### AUFGABENSTELLUNG
Beantworten Sie anhand des folgenden Textes über Theodor Althaus diese Fragen:
1. Welches Datum wird für den Aufenthalt vor dem Brandenburger Tor genannt?
2. Aus welcher Stadt stammte Theodor Althaus?
3. In welchen drei Rollen führte er den Kampf um eine gerechte Welt?

Diesen Satz hatte ich
im Kopf, als ich am 18. März 2013 vor dem Brandenburger Tor stand. Und was ist mit dem jungen Verfasser? Wer erinnert sich heute
an Theodor Althaus aus Detmold? Er
war einer der ehrlichsten und unermüdlichsten Kämpfer für deutsche Einheit und
Demokratie. Mir begegnete er bei der Konfrontation mit der Frage: Wie sah es im
Deutschland zur Mitte des 19. Jahrhunderts aus, wenn so viele Menschen ihr Heimatland
verließen? So entdeckte ich vor einigen Jahren die Schriftstellerin Malwida von
Meysenbug, in deren Memoiren einer
Idealistin mich besonders ihr Detmolder Freund berührte. Wer war dieser
junge Mann, der für seine Überzeugungen alles gab und nicht einmal dreißig
Jahre alt wurde? Ich begab mich auf Spurensuche an den Orten seines Wirkens, in
Archiven, Museen und Bibliotheken und bekam Einblicke in ein Leben, das geprägt
war von einem wunderbaren Elternhaus, herausragender Begabung, interessanten Begegnungen
und dem Kampf um eine gerechte Welt, den Theodor Althaus als Theologe, Schriftsteller
und Journalist mit den Mitteln des gesprochenen und geschriebenen Wortes
beharrlich führte. Er hat es verdient,
dass seine Lebensgeschichte erzählt wird.

### AUFLISTUNG
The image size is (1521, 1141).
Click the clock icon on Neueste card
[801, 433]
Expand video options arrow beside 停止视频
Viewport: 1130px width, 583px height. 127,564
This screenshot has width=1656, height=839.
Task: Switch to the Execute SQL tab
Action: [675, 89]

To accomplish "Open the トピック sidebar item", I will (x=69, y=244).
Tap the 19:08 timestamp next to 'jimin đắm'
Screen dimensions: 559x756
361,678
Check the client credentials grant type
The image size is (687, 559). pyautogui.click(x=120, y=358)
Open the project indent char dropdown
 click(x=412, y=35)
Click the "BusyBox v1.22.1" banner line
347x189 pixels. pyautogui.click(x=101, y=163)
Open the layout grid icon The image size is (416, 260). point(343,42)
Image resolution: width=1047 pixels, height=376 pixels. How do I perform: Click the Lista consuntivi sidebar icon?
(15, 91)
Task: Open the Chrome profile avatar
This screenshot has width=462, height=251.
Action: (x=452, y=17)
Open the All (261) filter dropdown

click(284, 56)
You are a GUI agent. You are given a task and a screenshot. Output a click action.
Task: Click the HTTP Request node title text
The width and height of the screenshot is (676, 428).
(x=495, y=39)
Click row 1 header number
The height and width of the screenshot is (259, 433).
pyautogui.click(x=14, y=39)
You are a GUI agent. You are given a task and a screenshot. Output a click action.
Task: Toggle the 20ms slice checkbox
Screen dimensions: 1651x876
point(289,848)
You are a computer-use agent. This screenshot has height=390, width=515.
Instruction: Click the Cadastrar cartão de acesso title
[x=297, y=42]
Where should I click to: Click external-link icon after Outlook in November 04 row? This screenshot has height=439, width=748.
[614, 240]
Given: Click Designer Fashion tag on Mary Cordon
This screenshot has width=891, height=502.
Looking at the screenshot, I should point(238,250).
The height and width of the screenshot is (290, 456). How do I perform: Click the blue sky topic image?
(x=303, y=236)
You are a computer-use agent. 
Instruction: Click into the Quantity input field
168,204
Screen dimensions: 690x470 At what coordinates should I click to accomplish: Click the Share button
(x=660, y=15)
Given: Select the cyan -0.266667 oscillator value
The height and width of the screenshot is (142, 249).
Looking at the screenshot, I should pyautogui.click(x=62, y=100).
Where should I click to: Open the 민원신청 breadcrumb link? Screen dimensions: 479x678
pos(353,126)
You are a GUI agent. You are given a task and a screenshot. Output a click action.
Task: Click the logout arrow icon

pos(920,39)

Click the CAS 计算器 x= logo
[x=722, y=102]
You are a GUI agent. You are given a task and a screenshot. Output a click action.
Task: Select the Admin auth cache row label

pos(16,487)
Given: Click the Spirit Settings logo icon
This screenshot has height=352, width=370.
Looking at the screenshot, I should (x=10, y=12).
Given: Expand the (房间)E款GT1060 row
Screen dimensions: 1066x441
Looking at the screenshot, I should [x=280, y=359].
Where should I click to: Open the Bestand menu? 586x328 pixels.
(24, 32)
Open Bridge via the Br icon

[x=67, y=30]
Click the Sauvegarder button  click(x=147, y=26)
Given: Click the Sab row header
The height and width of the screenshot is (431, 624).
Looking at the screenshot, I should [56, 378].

### KORREKTES ERGEBNIS
1. 18. März 2013
2. Detmold
3. Als Theologe, Schriftsteller und Journalist